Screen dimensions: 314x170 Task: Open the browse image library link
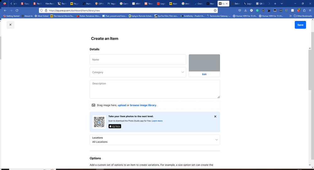pyautogui.click(x=143, y=105)
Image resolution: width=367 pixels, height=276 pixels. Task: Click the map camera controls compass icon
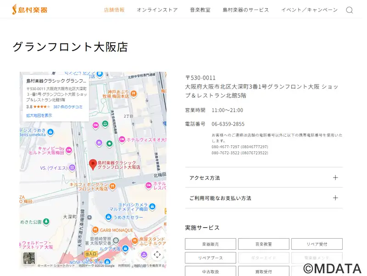pos(157,254)
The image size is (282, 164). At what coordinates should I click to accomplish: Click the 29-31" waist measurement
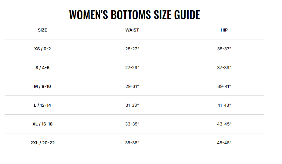[x=132, y=86]
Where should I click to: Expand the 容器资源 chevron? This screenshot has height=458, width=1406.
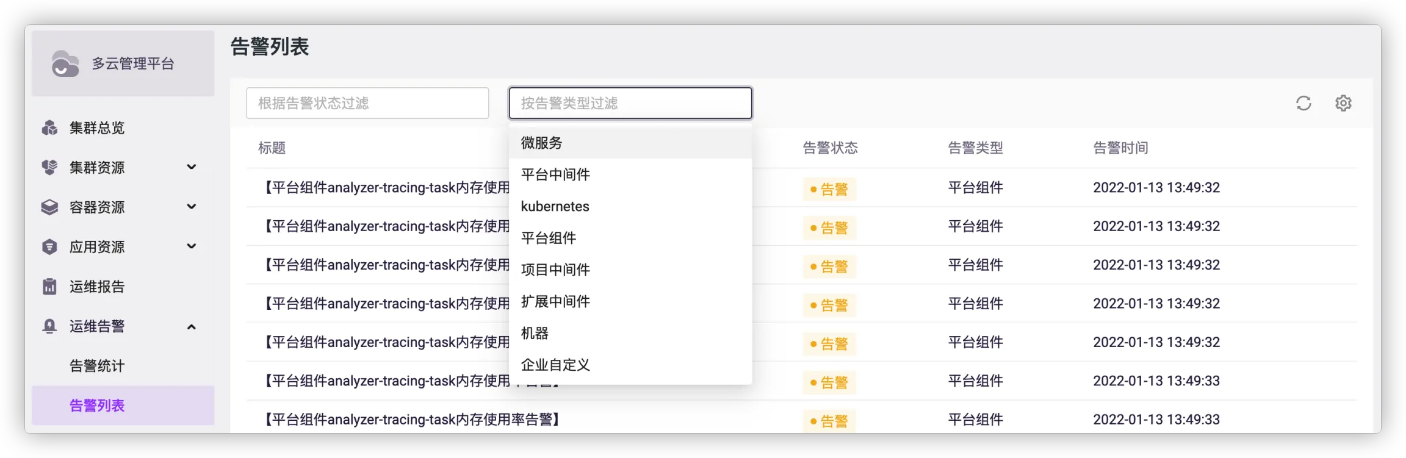point(191,207)
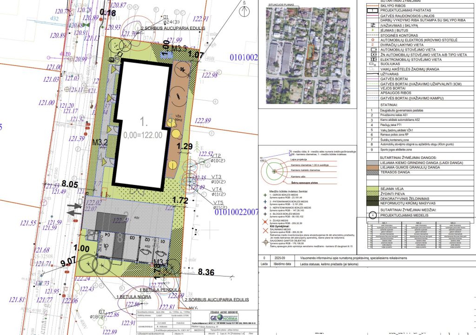Select the ĮVAŽIAVIMAS Į SKLYPĄ arrows symbol

click(372, 24)
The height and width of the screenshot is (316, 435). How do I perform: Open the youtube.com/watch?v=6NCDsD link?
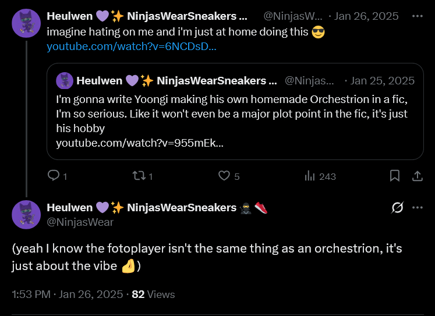[132, 47]
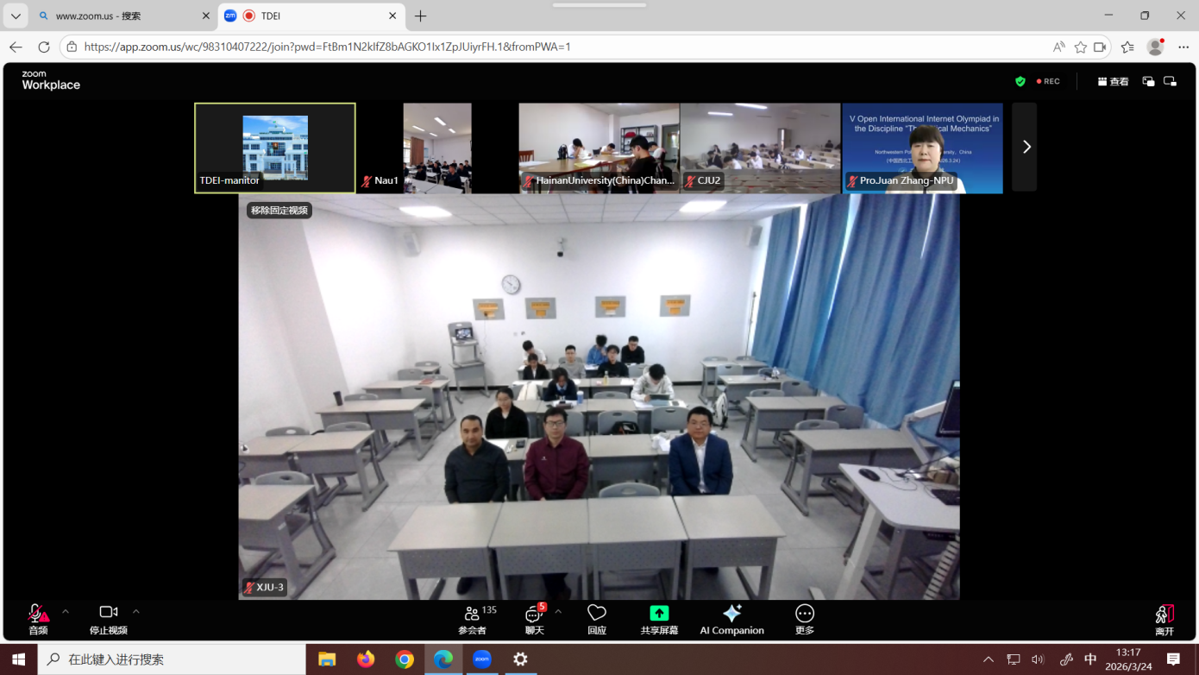Toggle the audio (音频) microphone button

click(37, 614)
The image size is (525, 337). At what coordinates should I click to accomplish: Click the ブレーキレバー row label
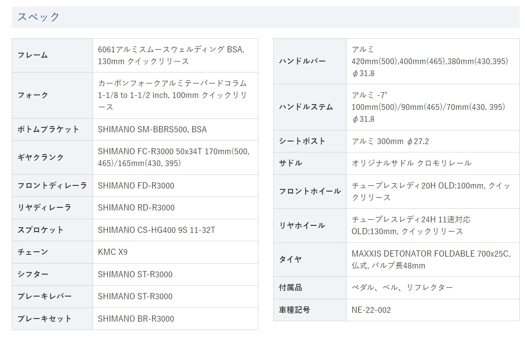coord(44,296)
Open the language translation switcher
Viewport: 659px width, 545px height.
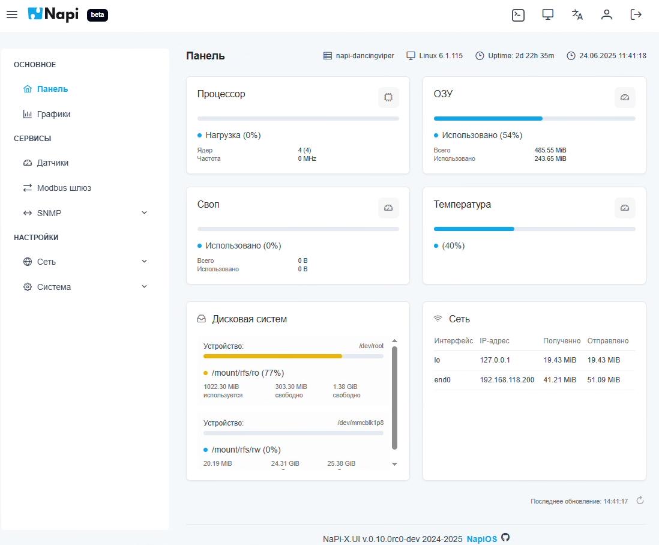pyautogui.click(x=577, y=15)
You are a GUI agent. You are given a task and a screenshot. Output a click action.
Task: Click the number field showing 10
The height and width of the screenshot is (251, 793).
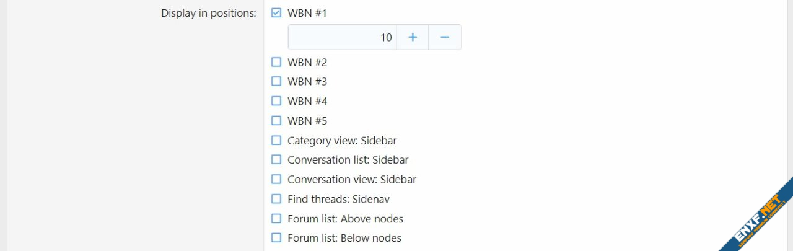342,37
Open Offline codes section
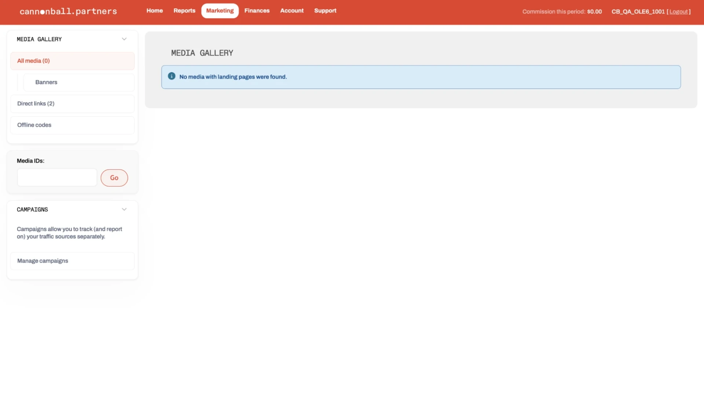The height and width of the screenshot is (403, 704). (x=72, y=125)
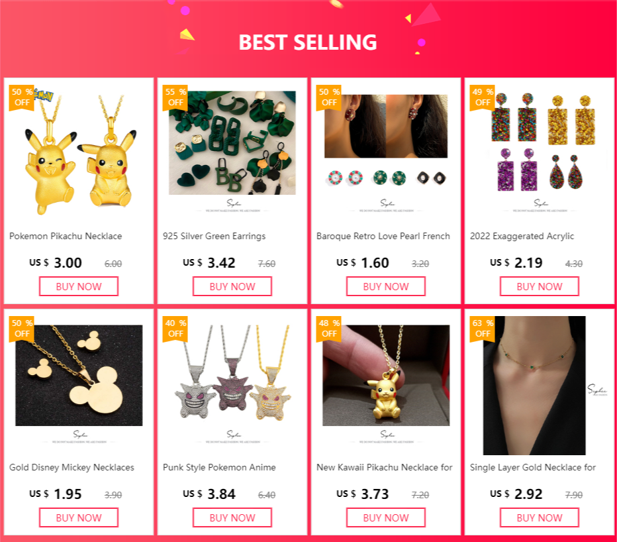Buy the Baroque Retro Love Pearl earrings
The width and height of the screenshot is (617, 542).
(x=385, y=286)

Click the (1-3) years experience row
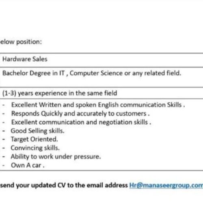coord(102,93)
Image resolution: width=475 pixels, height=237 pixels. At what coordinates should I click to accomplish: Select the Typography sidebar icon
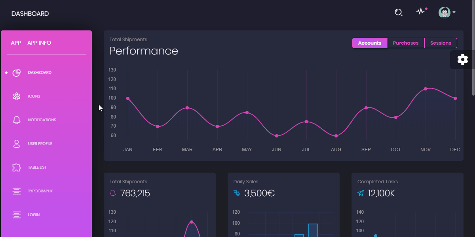(x=16, y=191)
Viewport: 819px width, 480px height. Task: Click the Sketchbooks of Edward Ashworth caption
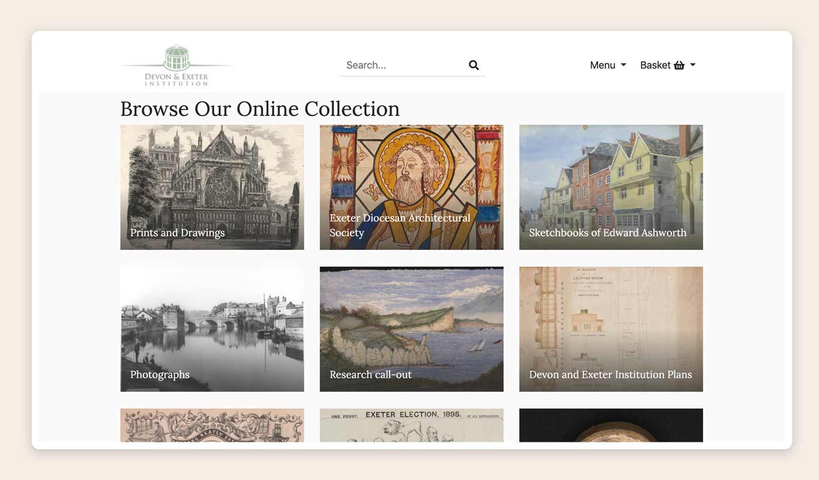click(x=607, y=233)
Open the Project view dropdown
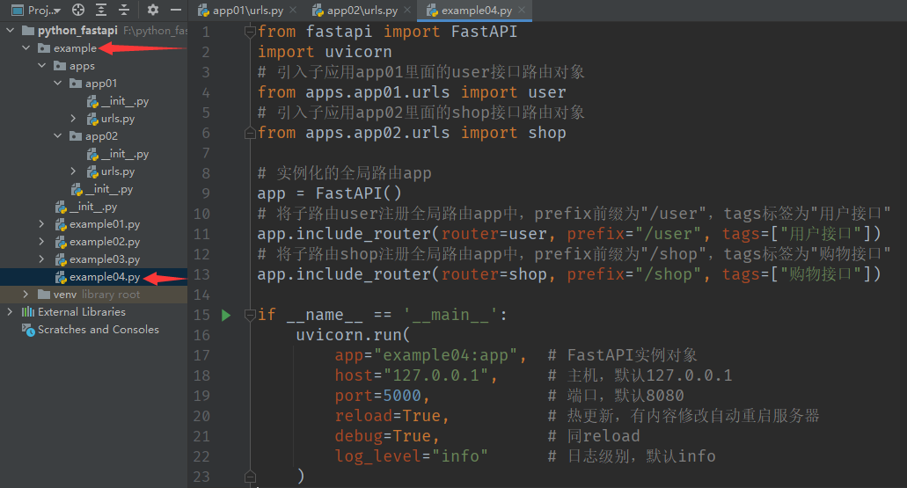 (x=35, y=11)
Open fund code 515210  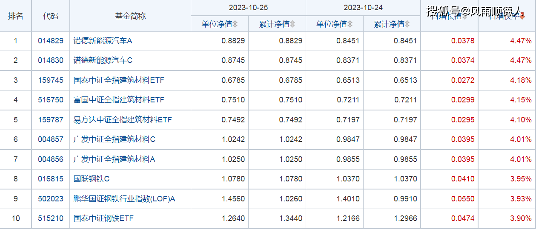tap(51, 218)
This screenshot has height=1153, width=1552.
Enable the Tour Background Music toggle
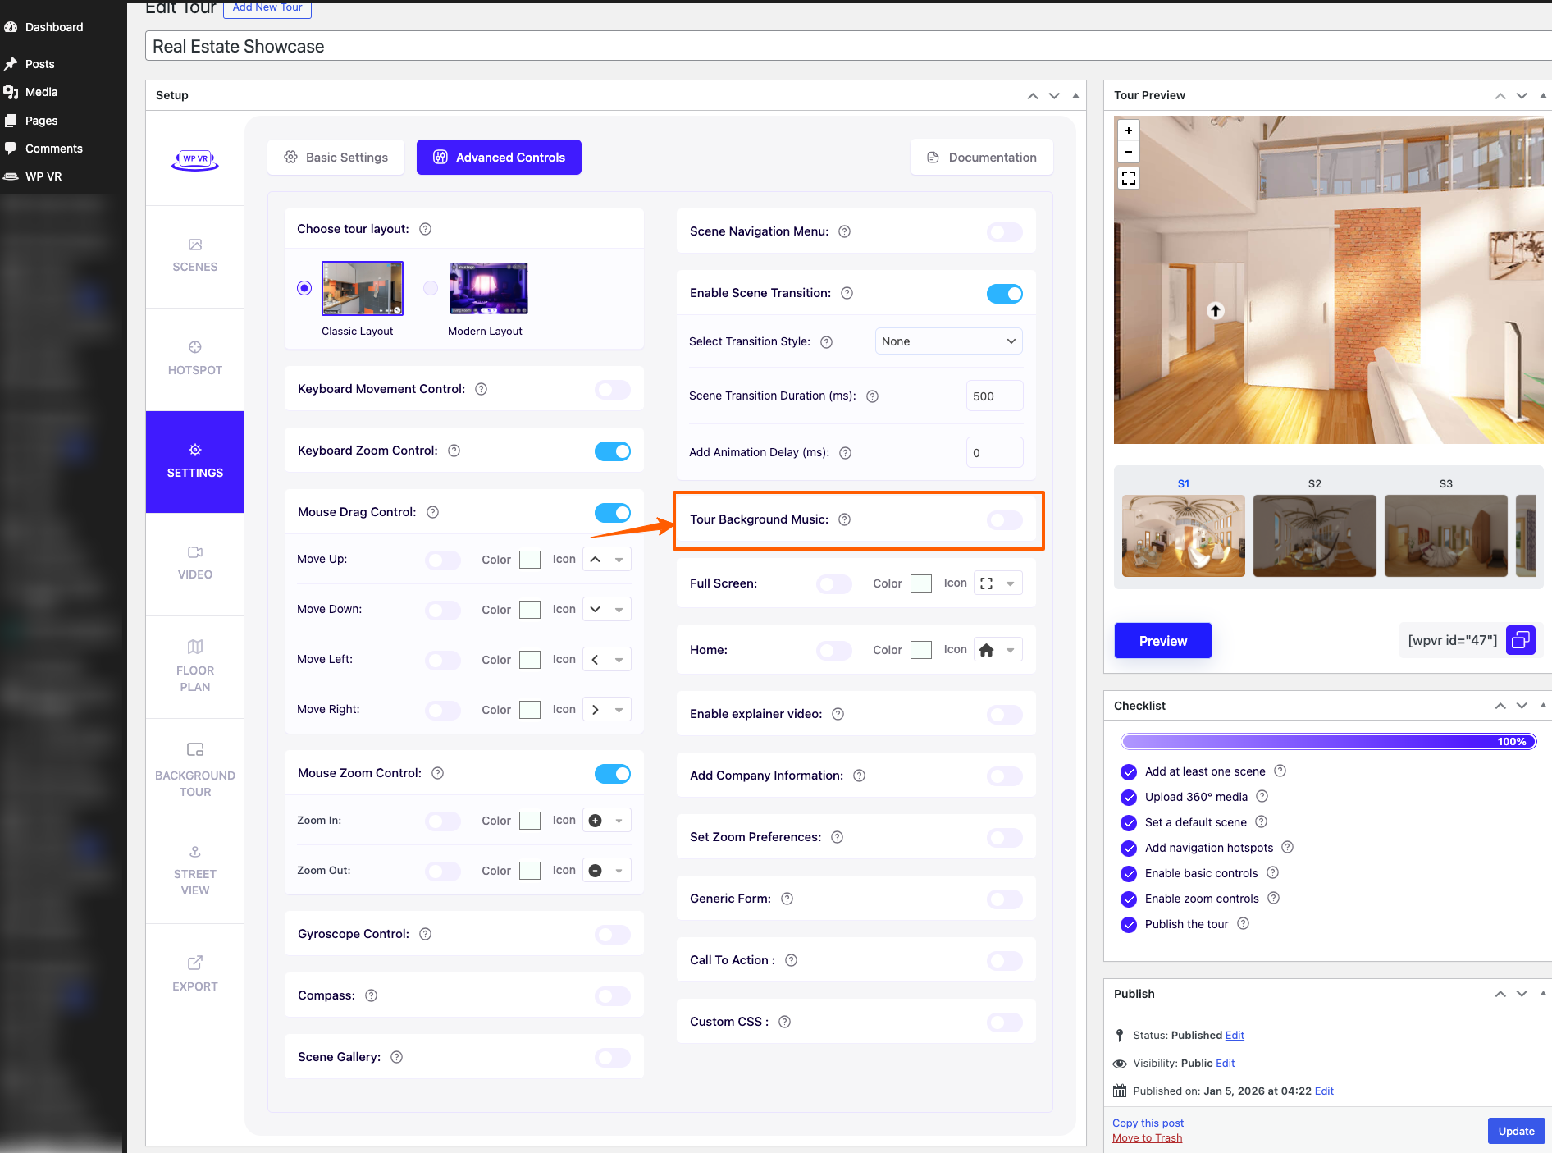coord(1004,519)
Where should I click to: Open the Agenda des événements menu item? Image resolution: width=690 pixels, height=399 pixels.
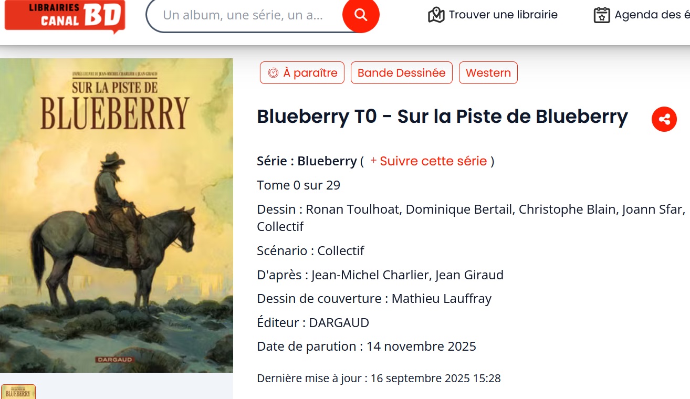[x=652, y=15]
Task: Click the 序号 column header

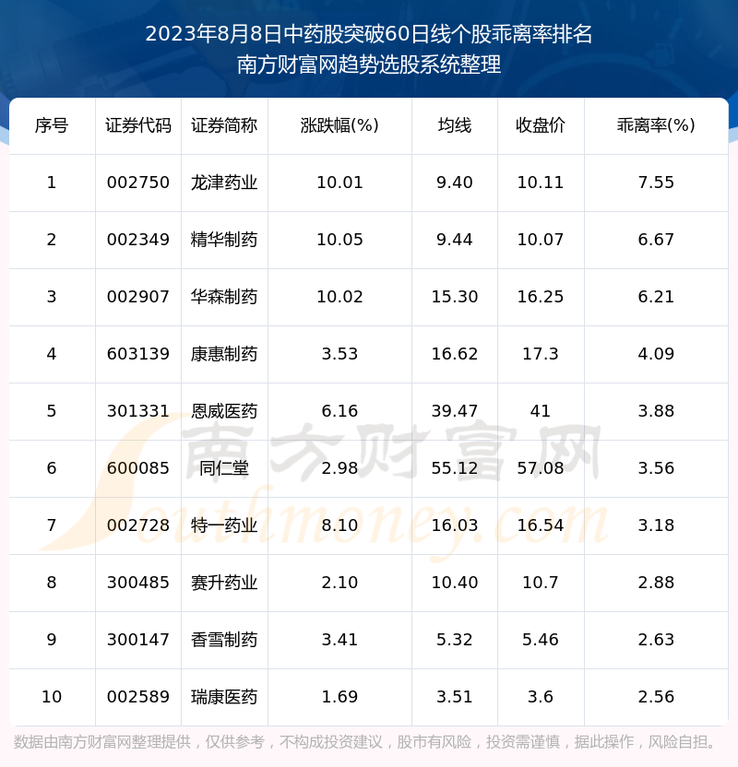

__Exercise details__
Print exactly the lines from the first line of the records above through the line containing "Open the language translation switcher", both included, and leave the pictures out.

__Response for this exercise__
Screen dimensions: 314x170 Task: Open the browse image library link
pyautogui.click(x=143, y=105)
Image resolution: width=367 pixels, height=276 pixels. Task: Click the map camera controls compass icon
pos(157,254)
The image size is (282, 164). At what coordinates should I click to accomplish: Click the 29-31" waist measurement
[x=132, y=86]
Where should I click to: Expand the 容器资源 chevron? This screenshot has height=458, width=1406.
point(191,207)
Select the ĮVAŽIAVIMAS Į SKLYPĄ arrows symbol

click(372, 24)
The height and width of the screenshot is (316, 435). How do I perform: Open the youtube.com/watch?v=6NCDsD link?
[132, 47]
Toggle the audio (音频) microphone button

click(37, 614)
The image size is (525, 337). At what coordinates should I click to accomplish: Click the ブレーキレバー row label
coord(44,296)
Open the language translation switcher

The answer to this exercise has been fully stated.